* [REQUIRED TASKS]
a. In the background on the war in northern Uganda, how many people were killed in the February 2004 massacre at Barlonyo camp?
b. Using the background on the war in northern Uganda, decide whether each statement agrees with it: (i) The US government placed the LRA on its list of terrorist organizations in October 2001. (ii) "Operation Iron Fist" was launched without the consent of the Sudanese government. (iii) In mid-2008 the LRA was estimated to have 1,200 combatants. Answer yes or no for each, and quote the words of the text that decide it.
c. Carry on the background on the war in northern Uganda, starting after its final sentence.

* [GIVEN TEXT]
** Begin **

IV. Background
The War in northern Uganda
The Lord's Resistance Army (LRA), a rebel group led by Joseph Kony, has been fighting the Ugandan government for more than 20 years. The conflict has gone through many episodes of varying intensity, some of which have seen serious human rights violations by government forces as well as the extreme violence of the LRA. In Uganda, control of civilians has been the battleground for both parties. The LRA has used abduction and violence to replenish its ranks, to loot, and to enforce compliance through terror. The Ugandan government has used displacement to cut the LRA off from the civilian population, thereby restricting their access to food and to intelligence.[2]
Since the mid-1990s, the LRA's only state supporter has been the Sudanese government in Khartoum, reportedly in retaliation for the Ugandan government's support of the rebel Sudan People's Liberation Movement/Army (SPLM/A).[3] In 1999 the Ugandan and Sudanese governments agreed to stop supporting rebel groups opposed to the other government. In October 2001, the US government placed the LRA on its list of terrorist organizations.[4] Sudanese government support for the LRA diminished significantly from 2002 onwards and appears to have ended when the SPLA became the dominant player in the South Sudanese government in 2005.
In March 2002, the Ugandan army, with Sudanese government consent, launched "Operation Iron Fist," a military campaign intended to destroy the LRA by attacking its southern Sudanese sanctuaries. Undeterred by the campaign, the LRA expanded the scale of its abductions, killings, and looting, including outside Acholi areas into other districts in northern Uganda, causing an upsurge in people fleeing their homes.[5] By 2005 approximately 1.67 million people were internally displaced across northern and eastern Uganda.[6] The increase in LRA attacks on civilians in reprisal for the military campaign showed a pattern that would be repeated several times in years to come, most disastrously with the Christmas massacres of 2008 documented in this report.
In the late 1980s the LRA had some popular backing among northerners, but its support waned as its violence against civilians escalated.[7] Few people in northern Uganda would now profess support for the LRA, though civilians living in the north have often felt marginalized from the central government and the rest of Uganda. While the LRA may have been responsible for the most egregious violence and abuses, human rights violations by Ugandan army soldiers and other law enforcement services committed in northern Uganda have rarely been punished.
Intense military campaigns by the government in 1988, 1991, and 1994 to 1996 hit the LRA hard, but each time the rebels regrouped. Further military activity between 2003 and 2006, possibly the most violent period of the war, also failed to incapacitate the LRA. From the mid-1990s, church leaders and civil society groups in northern Uganda were vocal in demanding political negotiations to end the conflict. After one of the worst LRA massacres killed 330 people at Barlonyo camp in February 2004, the Ugandan government initiated peace talks, but they were unsuccessful.[8]
In September 2005, Kony's deputy, Vincent Otti, and some 60 LRA combatants crossed from northern Uganda and Sudan into Congo and set up camp in Garamba National Park.[9] Over the next year, the rest of the force relocated into Congo and were said to have completed the process by January 2007. In mid-2008, the LRA were estimated to have 600 combatants plus a further 600 abducted civilians in their ranks.

** End **

* [EXTRACTED MATERIAL]
** Begin **

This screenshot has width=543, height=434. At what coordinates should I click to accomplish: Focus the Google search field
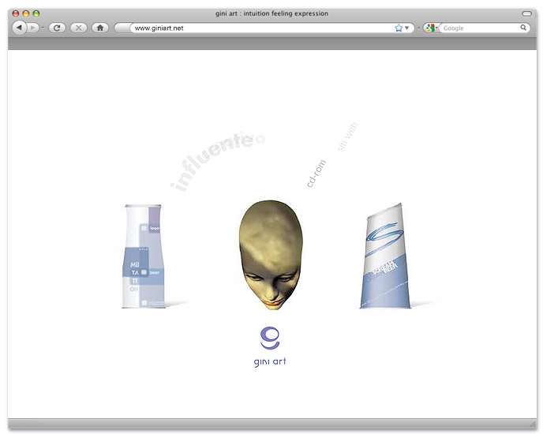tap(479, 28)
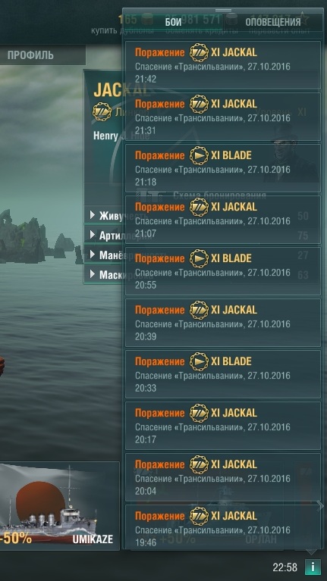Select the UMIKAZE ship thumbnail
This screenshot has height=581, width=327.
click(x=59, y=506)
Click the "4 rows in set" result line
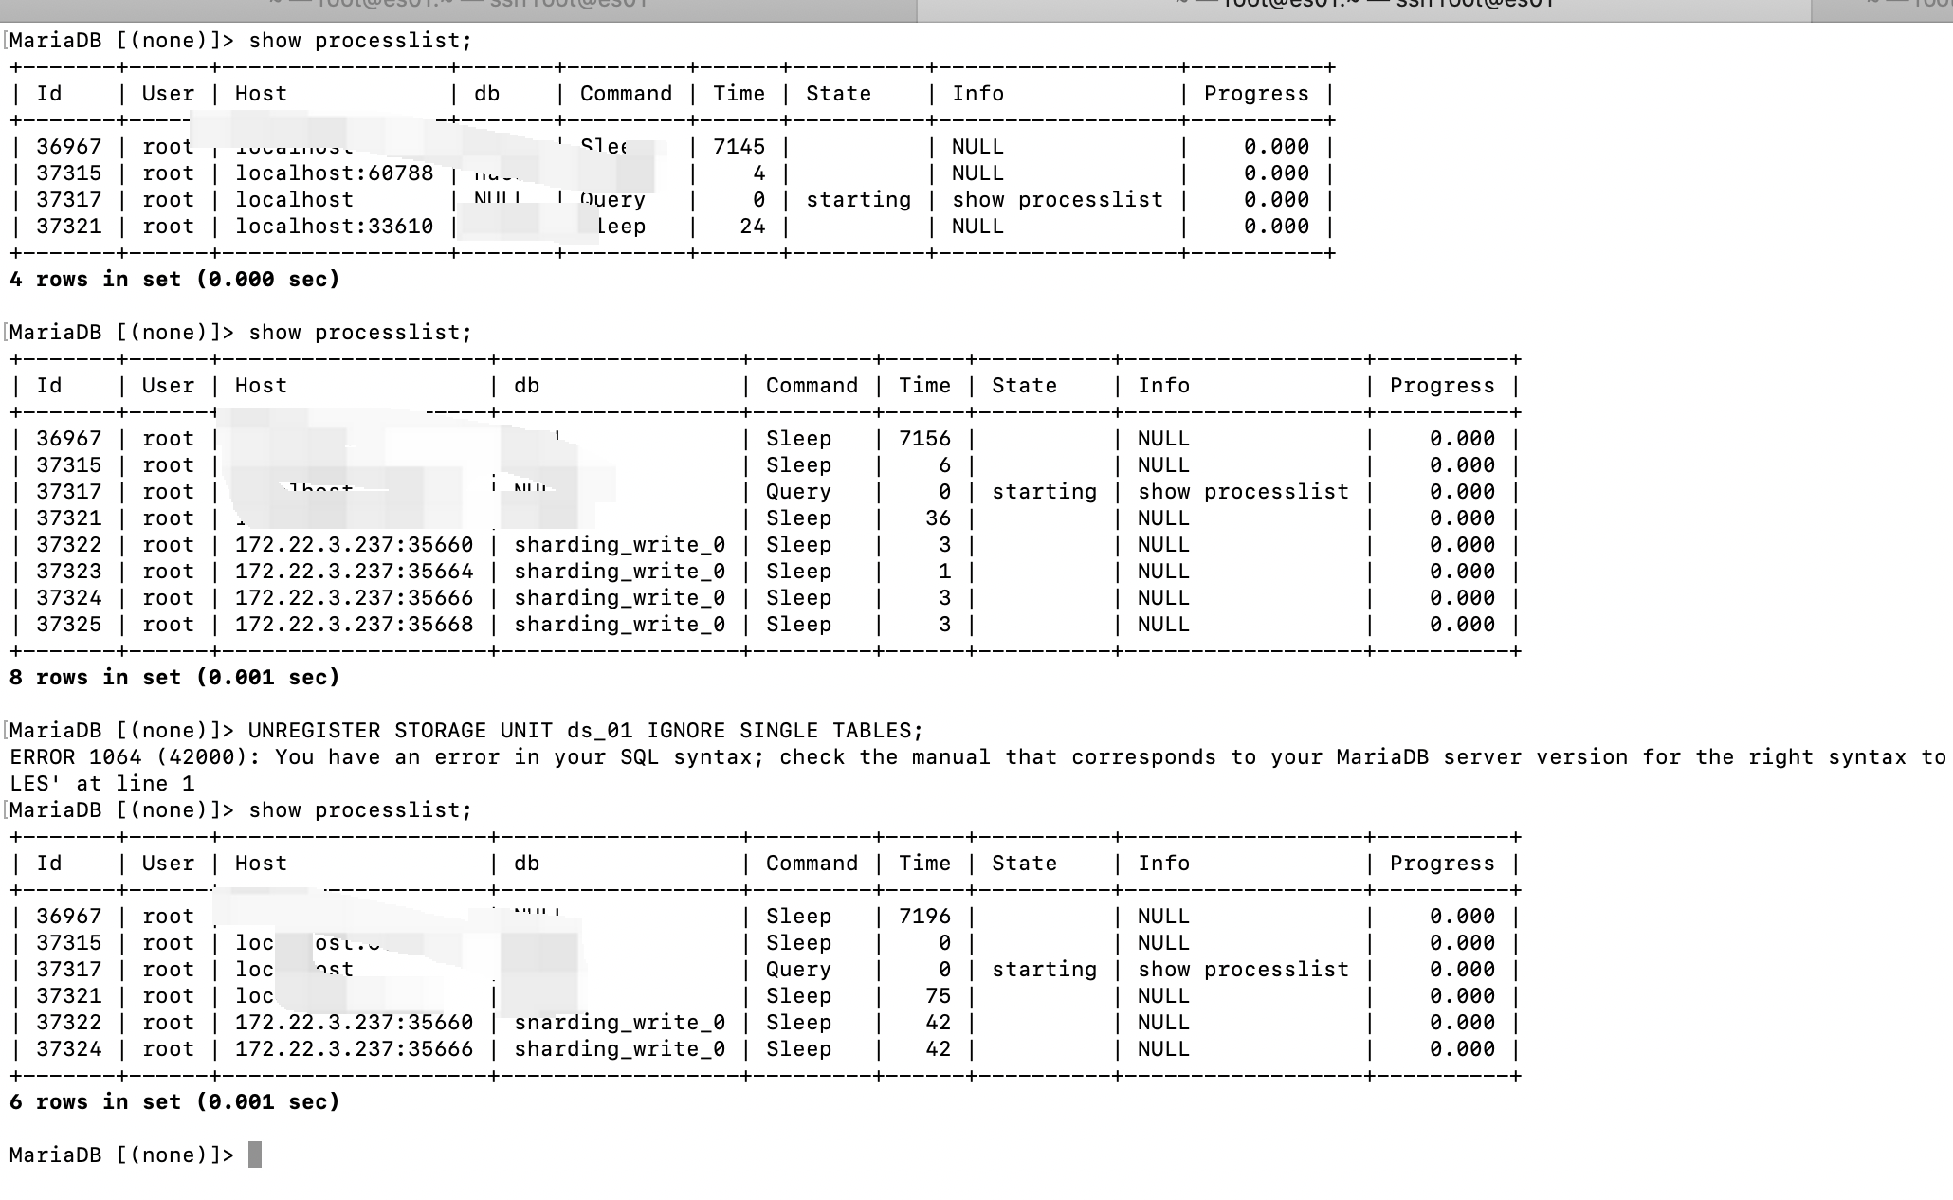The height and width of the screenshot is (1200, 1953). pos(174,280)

** End **
** Begin **

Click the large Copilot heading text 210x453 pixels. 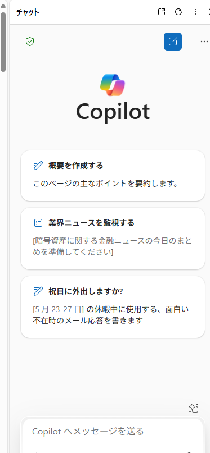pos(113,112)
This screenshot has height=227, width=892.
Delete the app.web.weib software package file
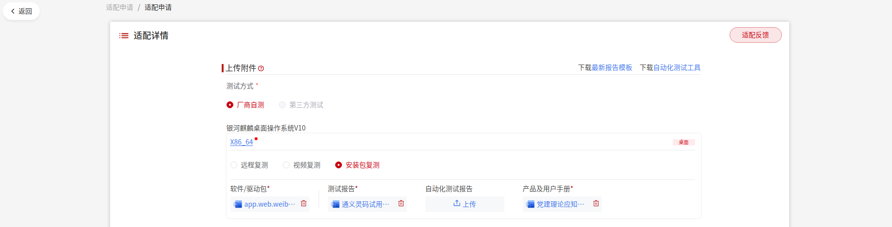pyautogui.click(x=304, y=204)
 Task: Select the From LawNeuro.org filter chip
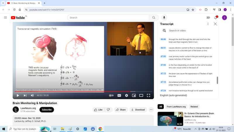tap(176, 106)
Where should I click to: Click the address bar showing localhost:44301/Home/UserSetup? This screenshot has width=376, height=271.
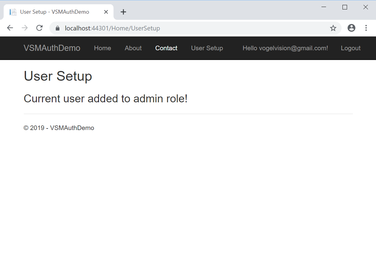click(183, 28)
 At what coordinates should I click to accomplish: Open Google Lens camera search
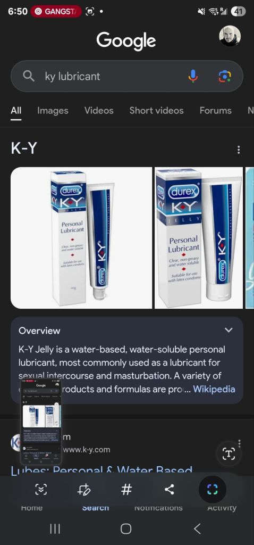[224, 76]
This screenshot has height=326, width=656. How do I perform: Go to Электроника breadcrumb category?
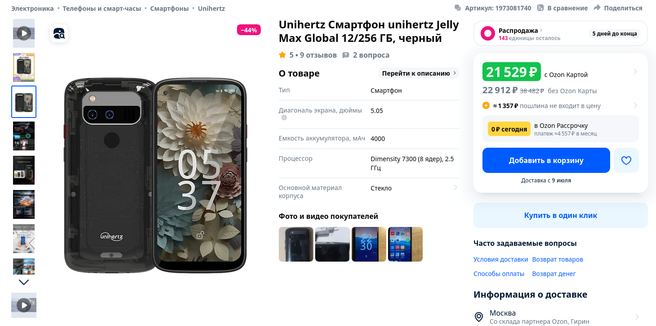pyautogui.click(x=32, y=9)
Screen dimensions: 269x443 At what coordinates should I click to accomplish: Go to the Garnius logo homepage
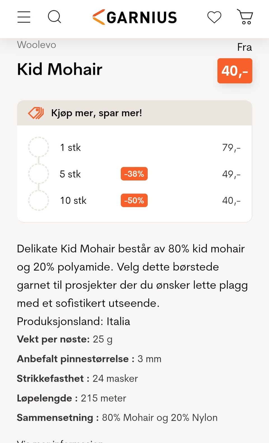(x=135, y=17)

** End **

* [RESPONSE LIST]
a. 330 people were killed.

b.
(i) Yes: "In October 2001, the US government placed the LRA on its list of terrorist organizations."
(ii) No: "the Ugandan army, with Sudanese government consent, launched "Operation Iron Fist,""
(iii) No: "the LRA were estimated to have 600 combatants plus a further 600 abducted civilians in their ranks."

c.
Justice and Peace Efforts
Justice for the most serious violations of human rights and humanitarian law is required under international law. It is also vital to bringing redress to victims of abuses and for building a durable peace. Failure to hold perpetrators to account can fuel future abuses, as has been illustrated by the most recent LRA crimes against civilians.
In December 2003 Ugandan President Yoweri Museveni referred LRA crimes in northern Uganda to the International Criminal Court (ICC). After approximately a year of investigations, the ICC issued warrants in July 2005 for the arrest of five LRA leaders for war crimes and crimes against humanity: Joseph Kony, Vincent Otti, Okot Odhiambo, Raska Lukwiya, and Dominic Ongwen. Lukwiya died in 2006 and Otti in 2007.[10]
In 2006 the Ugandan government was persuaded to begin new peace negotiations with the LRA at Juba, southern Sudan, with Riek Machar, the vice president of southern Sudan, serving as mediator. Then UN Secretary-General, Kofi Annan, appointed Joaquim Chissano, former president of Mozambique, as his special envoy for the LRA-affected areas.[11] According to persons close to the peace process, LRA leaders decided to enter talks in part to attempt to avoid arrest off the basis of the ICC warrants.[12] Others claim the LRA entered the peace process only to gain time to regroup, and never intended to surrender.[13] In August 2006, the parties signed a ceasefire agreement which, among its provisions, called for the LRA to assemble in Rikwangba, southern Sudan.
From early on, the LRA sought to evade ICC prosecution, in part by claiming that the ICC was as obstacle to peace.[14] After lengthy negotiations, the parties agreed in June 2007 to pursue domestic trials of the ICC cases in Uganda, an approach that, at least in principle, could satisfy LRA demands to avoid trial in The Hague, while meeting requirements under the ICC statute.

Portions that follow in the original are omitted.